Work request
Would you copy out each line of the records below that includes the word "will"?

[Records excerpted from a collection]
------------------------------------------------------------------------
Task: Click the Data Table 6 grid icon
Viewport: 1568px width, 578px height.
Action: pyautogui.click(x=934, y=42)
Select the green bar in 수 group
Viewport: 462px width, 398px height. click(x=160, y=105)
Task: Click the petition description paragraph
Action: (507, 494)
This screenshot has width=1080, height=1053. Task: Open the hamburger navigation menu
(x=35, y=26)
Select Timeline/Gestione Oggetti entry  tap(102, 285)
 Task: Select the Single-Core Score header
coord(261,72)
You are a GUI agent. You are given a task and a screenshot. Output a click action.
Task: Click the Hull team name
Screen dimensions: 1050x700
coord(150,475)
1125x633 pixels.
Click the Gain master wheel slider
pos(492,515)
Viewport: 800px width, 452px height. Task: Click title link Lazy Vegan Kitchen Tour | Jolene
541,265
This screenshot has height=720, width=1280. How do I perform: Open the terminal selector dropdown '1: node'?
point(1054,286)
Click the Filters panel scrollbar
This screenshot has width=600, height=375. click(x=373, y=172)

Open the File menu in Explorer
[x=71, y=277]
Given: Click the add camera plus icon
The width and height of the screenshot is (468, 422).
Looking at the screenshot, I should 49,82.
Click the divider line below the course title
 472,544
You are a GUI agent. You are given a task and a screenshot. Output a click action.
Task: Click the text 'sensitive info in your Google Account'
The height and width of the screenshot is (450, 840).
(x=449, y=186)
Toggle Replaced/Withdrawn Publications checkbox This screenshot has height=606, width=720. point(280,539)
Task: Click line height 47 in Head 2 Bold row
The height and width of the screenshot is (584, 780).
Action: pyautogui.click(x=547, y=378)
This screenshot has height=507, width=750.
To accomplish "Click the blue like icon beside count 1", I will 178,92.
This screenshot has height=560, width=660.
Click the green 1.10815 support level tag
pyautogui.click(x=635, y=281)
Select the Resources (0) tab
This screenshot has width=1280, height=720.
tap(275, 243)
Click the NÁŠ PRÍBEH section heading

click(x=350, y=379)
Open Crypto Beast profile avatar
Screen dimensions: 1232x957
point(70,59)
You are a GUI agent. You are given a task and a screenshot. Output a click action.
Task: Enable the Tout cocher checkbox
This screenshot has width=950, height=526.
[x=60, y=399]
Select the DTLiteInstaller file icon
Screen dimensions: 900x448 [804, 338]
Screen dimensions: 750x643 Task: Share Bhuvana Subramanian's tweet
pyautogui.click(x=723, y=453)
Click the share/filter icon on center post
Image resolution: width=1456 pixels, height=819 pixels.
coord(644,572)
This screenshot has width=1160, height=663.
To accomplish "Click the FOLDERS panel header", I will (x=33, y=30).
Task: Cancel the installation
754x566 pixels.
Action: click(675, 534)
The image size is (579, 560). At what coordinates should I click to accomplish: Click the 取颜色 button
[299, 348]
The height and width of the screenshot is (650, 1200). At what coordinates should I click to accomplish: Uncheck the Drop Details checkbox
------------------------------------------------------------------------
Result of this exercise
To accomplish "Click the blue like icon beside count 1", I will 178,92.
To accomplish "Click the FOLDERS panel header", I will (x=33, y=30).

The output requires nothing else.